- EXTRAIT CITÉ:
━━━━━━━━━━━━━━━━━━━━
Sempey, le baryton français qui fait fureur

C’est à Bordeaux que le baryton français Florian Sempey a débuté une carrière fulgurante. Il est aujourd’hui âgé de 29 ans seulement et témoignent d’une formidable maturité. On l’avait découvert dans « Musiques en fête » où on l’a applaudi à nouveau cette année. Lauréat de maints concours, les maisons d’opéras se le disputent désormais. Les mélomanes amateurs de beau chant ont pu l’entendre lors d’un superbe récital donné en la Cour Saint-Louis d’Orange, d’abord dans des airs extraits d’opéras de Mozart qui font sa réputation, dans les rôles de Papageno (« La Flûte enchantée »), du Comte Almaviva (« Les Noces de Figaro ») ou de Guglielmo (Cosi fan tutte), mais aussi de Gounod (Mercutio de « Roméo et Juliette »), ou, plus rare, de Meyerbeer (Hoël dans « Le Pardon de Ploërmel »), Donizetti (Enrico de « Lucia di Lammermoor ») et couronnant le tout, dans Rossini qu’il magnifie (Raimbaud du « Comte Ory ») dans cet autre rôle qu’il incarne à merveille : le Figaro du « Barbier de Séville ». En bis il donna un air (le génie d’Aladin) de la comédie musicale d’Alan Menken qui fit les beaux soirs de Broadway avant de faire le tour du monde ! Ce qui caractérise ce talentueux chanteur c’est son engagement ; outre sa voix chaleureuse, il fait vivre ses personnages qu’il incarne avec fougue et passion. Soutenu par le remarquable pianiste accompagnateur qu’est Jeff Cohen, Florian Sempey avec ce récital offrait aux mélomanes orangeois une splendide ouverture de la 46e édition des nouvelles Chorégies d’Orange (8 juillet).
━━━━━━━━━━━━━━━━━━━━
Relevés des positions cibles:

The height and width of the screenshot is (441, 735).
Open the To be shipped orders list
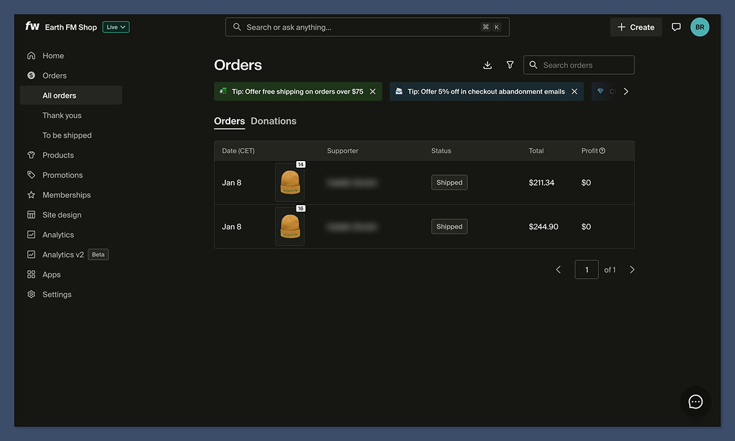pyautogui.click(x=67, y=135)
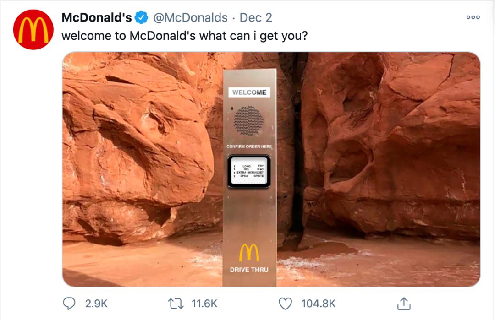Click the McDonald's display name

pyautogui.click(x=97, y=18)
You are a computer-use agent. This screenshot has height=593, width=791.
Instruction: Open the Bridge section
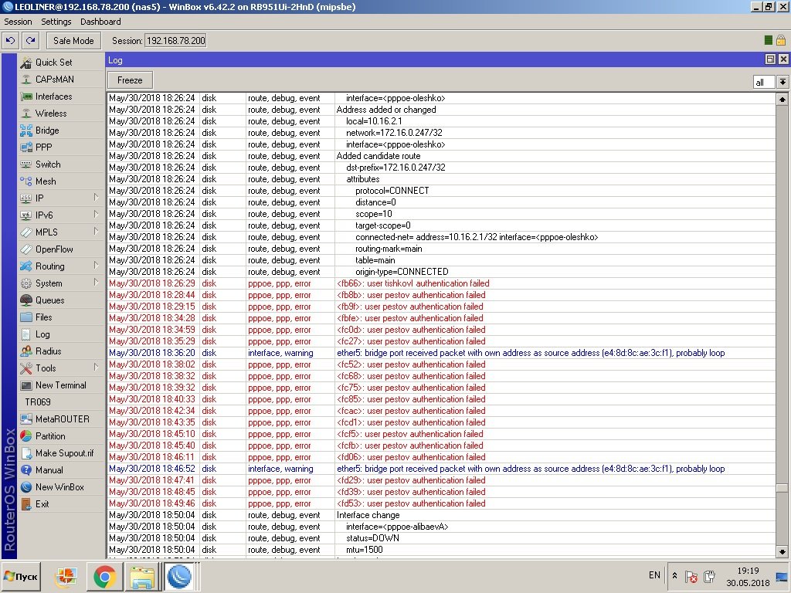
━━━━━━━━━━━━━━━━━━━━
- ÉNONCÉ A: D'après l'extrait cité, quel pianiste accompagnait Florian Sempey lors de son récital à Orange ?
- ÉNONCÉ B: Relevez chaque ligne de la liste qui contient le mot « width », en respectant la casse.

- CORRIGÉ COMPLET A: Jeff Cohen.

- CORRIGÉ COMPLET B:
The height and width of the screenshot is (441, 735).
You are a computer-use agent. This screenshot has height=593, width=791.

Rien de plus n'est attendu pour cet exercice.